### Records for processing
** Begin **
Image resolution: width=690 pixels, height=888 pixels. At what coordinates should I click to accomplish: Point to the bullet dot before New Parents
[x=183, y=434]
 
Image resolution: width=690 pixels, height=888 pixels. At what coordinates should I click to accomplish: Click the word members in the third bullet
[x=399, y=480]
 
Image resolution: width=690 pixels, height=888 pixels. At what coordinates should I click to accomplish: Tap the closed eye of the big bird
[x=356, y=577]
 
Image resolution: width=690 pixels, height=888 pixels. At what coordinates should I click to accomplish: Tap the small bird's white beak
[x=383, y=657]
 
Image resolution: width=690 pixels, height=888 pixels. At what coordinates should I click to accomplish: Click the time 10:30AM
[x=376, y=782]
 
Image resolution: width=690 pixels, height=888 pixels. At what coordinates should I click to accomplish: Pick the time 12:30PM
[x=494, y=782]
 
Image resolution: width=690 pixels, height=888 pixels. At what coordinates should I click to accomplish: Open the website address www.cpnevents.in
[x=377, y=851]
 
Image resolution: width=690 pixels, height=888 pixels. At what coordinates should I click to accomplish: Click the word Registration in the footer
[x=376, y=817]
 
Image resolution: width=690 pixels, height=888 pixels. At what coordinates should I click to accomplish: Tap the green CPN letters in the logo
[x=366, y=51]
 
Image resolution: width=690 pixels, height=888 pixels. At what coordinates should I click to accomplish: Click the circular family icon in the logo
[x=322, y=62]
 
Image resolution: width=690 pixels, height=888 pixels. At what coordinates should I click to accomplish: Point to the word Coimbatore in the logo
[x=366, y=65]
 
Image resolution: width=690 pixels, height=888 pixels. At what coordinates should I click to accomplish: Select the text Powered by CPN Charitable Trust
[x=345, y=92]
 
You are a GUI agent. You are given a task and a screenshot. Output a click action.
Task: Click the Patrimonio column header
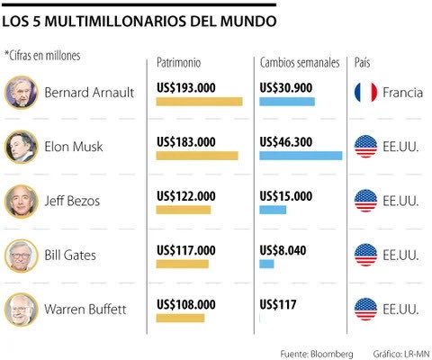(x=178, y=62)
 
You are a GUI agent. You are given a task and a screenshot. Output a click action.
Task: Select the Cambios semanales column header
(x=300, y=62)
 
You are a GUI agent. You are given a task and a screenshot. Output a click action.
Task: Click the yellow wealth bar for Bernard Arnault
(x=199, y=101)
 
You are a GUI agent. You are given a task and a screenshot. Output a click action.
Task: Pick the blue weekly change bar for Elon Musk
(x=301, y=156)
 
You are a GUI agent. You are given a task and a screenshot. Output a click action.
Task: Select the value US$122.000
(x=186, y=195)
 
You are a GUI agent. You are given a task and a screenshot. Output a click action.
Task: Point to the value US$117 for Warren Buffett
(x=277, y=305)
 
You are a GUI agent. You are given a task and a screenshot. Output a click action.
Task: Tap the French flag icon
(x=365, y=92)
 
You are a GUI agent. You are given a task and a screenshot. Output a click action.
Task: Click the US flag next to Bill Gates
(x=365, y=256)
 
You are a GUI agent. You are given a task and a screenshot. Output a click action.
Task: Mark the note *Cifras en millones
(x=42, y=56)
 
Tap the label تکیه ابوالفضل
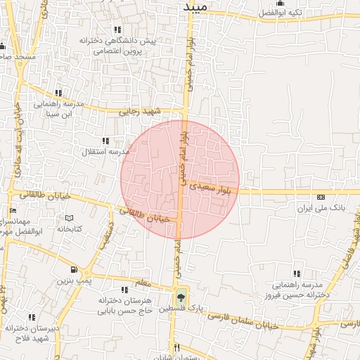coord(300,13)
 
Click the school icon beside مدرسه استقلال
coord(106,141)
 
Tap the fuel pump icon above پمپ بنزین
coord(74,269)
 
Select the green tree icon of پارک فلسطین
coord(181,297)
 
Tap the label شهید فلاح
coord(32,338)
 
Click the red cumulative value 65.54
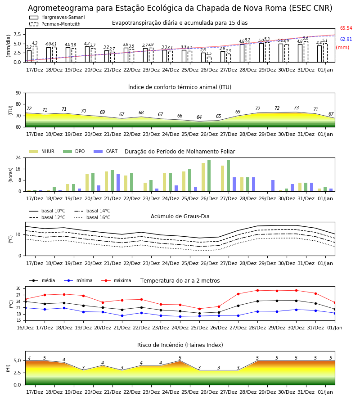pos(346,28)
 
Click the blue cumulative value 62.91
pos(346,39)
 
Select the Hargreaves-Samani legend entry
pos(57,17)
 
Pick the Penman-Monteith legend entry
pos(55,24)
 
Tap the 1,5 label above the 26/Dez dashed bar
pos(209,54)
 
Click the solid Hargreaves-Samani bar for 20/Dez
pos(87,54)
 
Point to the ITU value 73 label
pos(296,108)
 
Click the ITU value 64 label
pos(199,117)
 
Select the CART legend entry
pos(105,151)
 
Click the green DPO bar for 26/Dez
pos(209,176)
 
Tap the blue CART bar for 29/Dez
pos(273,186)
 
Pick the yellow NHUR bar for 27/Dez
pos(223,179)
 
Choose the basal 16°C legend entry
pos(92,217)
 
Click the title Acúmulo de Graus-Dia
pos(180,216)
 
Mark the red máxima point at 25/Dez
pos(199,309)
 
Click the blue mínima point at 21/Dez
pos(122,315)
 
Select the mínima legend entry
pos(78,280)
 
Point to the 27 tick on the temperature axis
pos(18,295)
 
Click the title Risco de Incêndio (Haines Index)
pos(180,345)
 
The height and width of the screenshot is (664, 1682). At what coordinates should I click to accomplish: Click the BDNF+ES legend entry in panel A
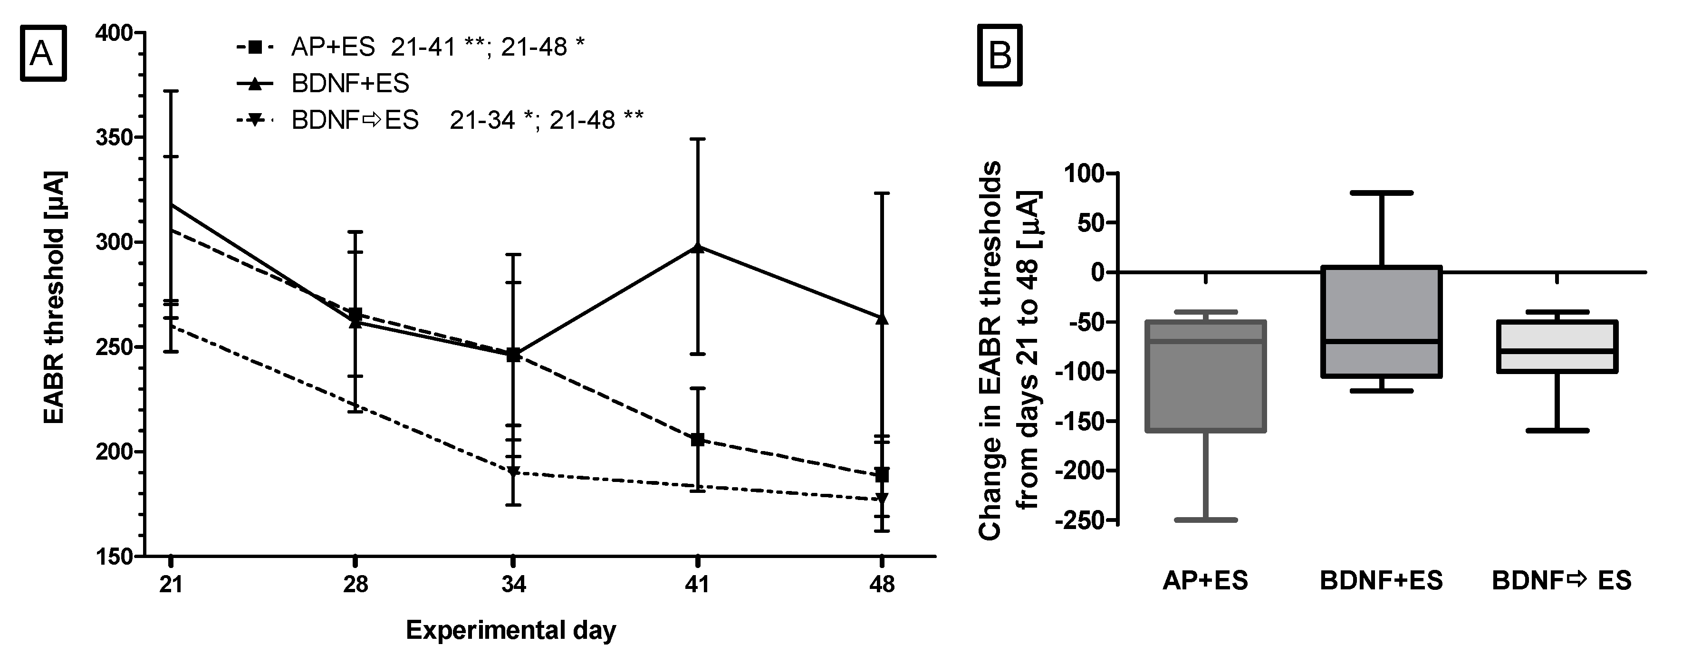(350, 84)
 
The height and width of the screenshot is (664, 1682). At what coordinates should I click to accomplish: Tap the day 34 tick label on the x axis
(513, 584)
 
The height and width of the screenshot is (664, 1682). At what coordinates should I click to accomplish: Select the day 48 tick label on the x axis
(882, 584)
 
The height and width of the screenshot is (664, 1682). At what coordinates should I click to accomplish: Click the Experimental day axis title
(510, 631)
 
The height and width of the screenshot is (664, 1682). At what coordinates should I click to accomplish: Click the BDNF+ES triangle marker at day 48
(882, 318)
** End **
** Begin **
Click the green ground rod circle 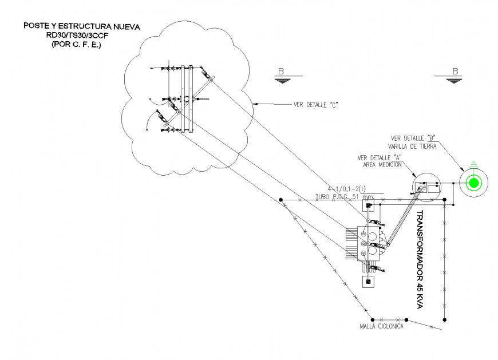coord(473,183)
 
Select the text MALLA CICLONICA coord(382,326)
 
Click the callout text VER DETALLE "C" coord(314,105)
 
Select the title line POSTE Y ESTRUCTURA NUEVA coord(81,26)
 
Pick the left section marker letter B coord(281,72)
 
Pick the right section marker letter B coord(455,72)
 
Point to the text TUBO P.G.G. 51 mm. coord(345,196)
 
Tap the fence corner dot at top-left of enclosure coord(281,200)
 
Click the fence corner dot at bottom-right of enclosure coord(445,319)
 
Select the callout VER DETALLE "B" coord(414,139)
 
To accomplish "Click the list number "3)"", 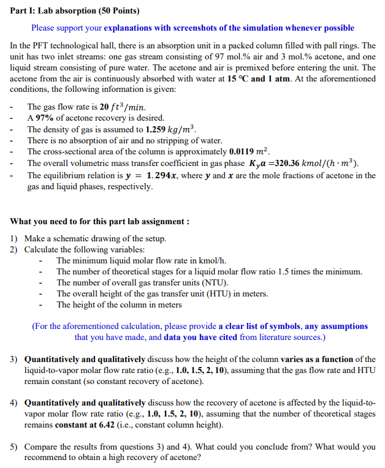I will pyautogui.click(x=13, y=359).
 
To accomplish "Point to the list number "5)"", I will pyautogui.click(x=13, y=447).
** End **
** Begin **
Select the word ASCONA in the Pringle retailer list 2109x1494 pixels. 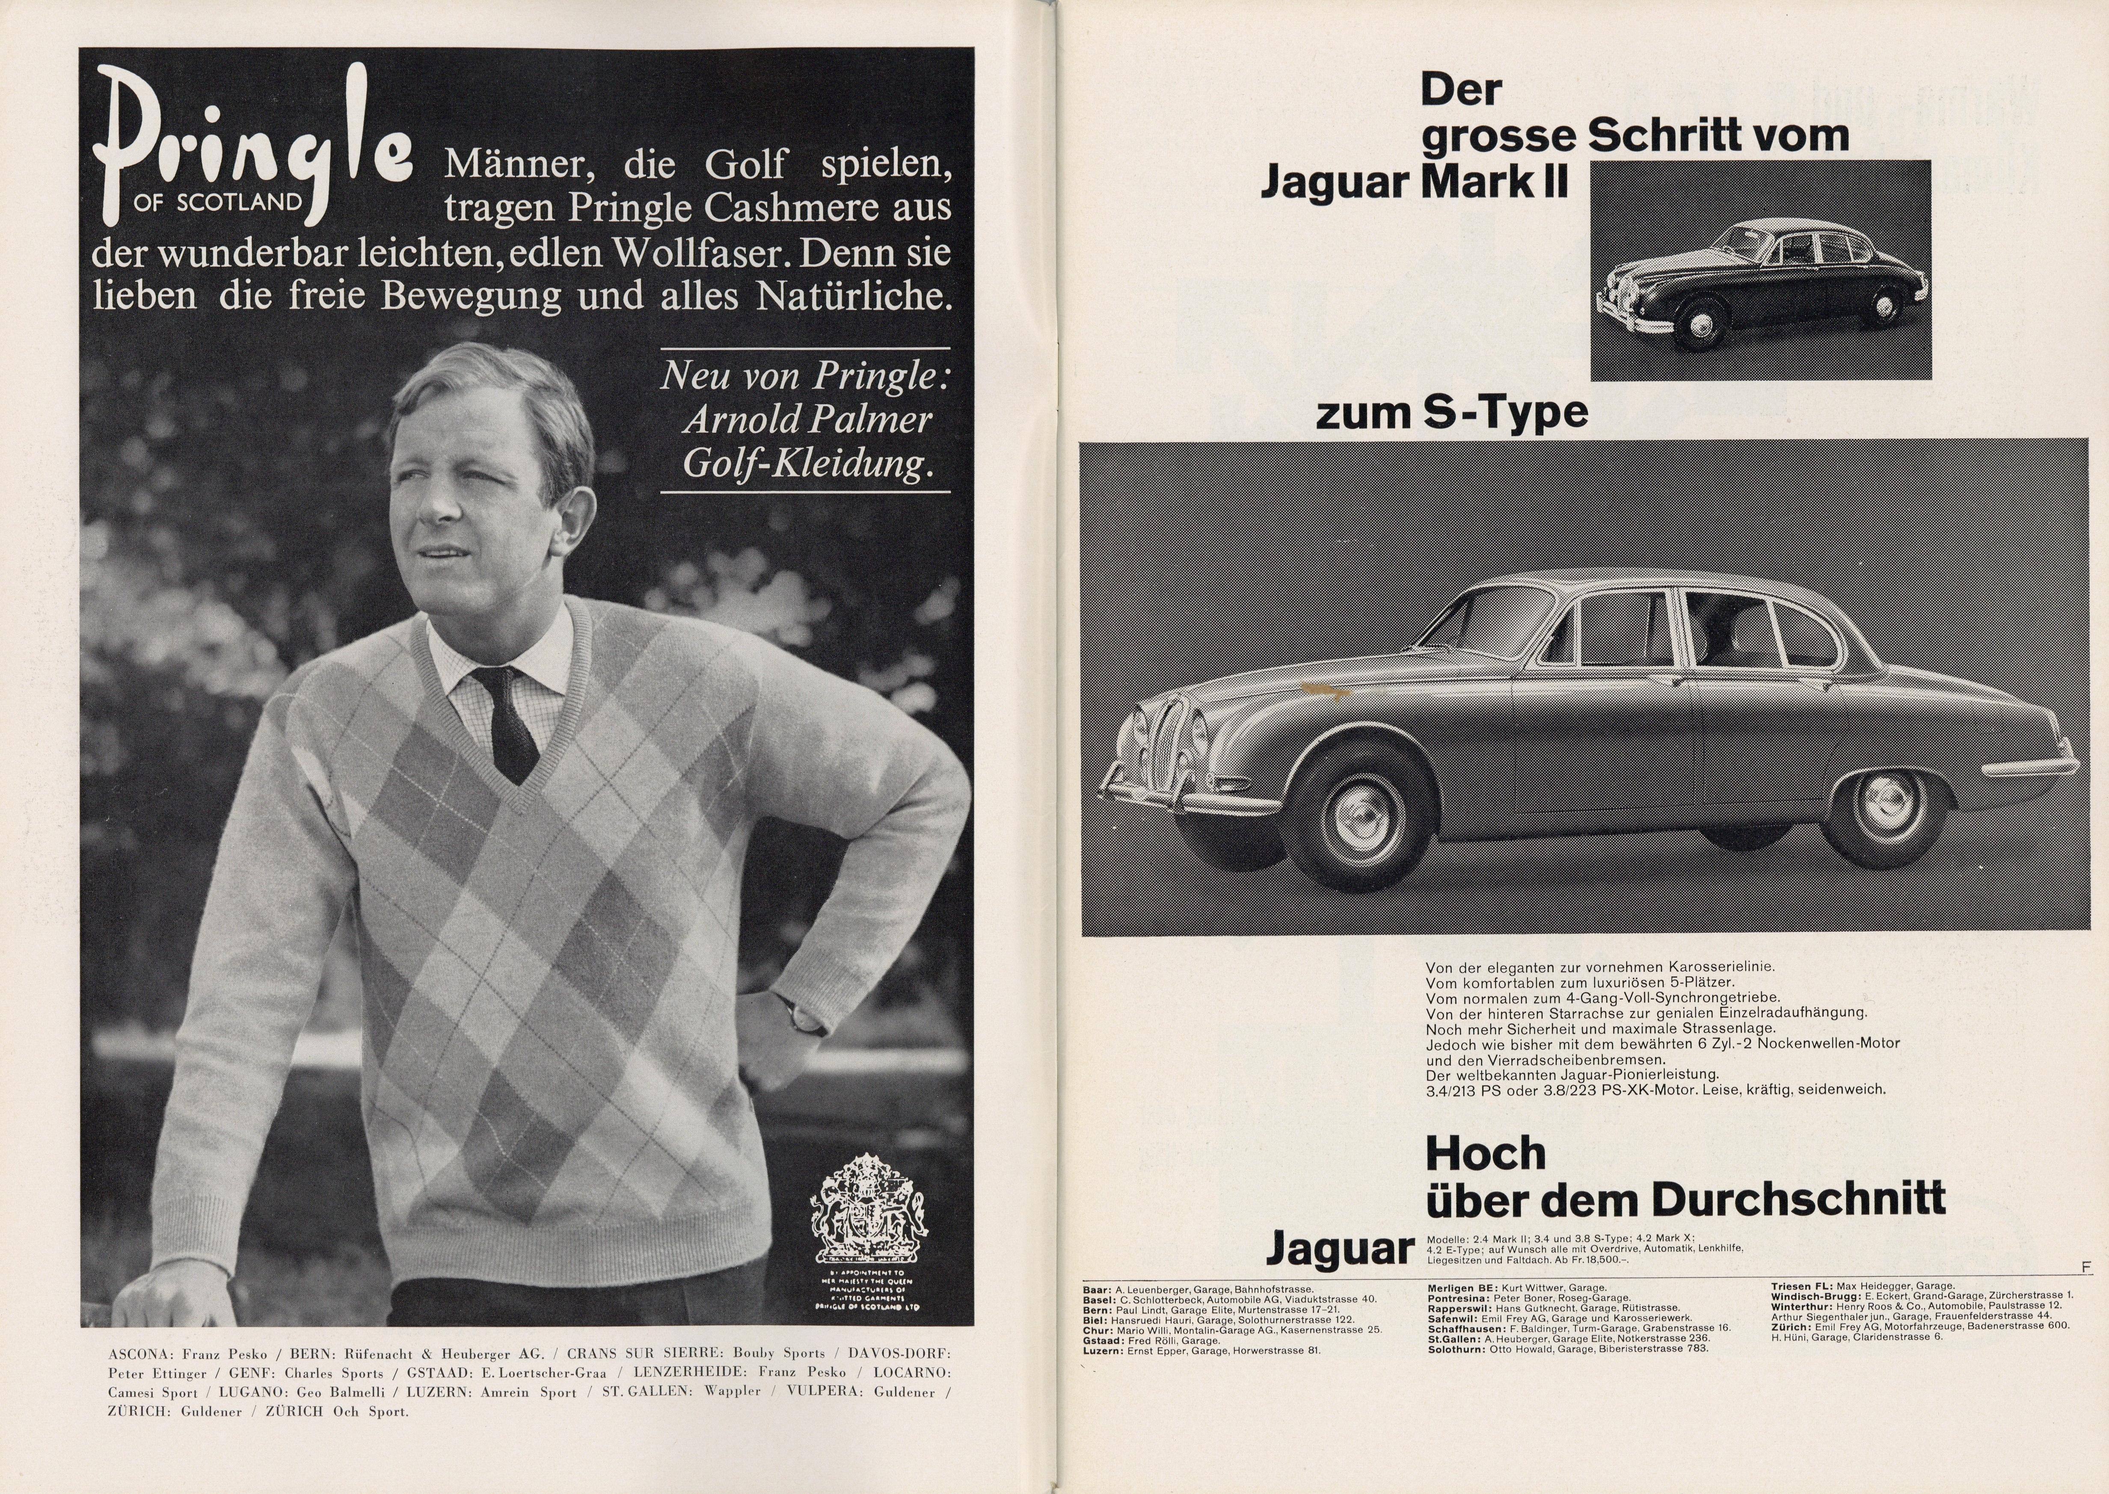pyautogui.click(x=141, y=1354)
** End **
### Set problem
Can you copy out, character for character, everything above from the line containing "Tap the fence" down to the line containing "Select the callout", with both of those lines included?

### Exercise response
Tap the fence corner dot at top-left of enclosure coord(281,200)
 
Click the fence corner dot at bottom-right of enclosure coord(445,319)
 
Select the callout VER DETALLE "B" coord(414,139)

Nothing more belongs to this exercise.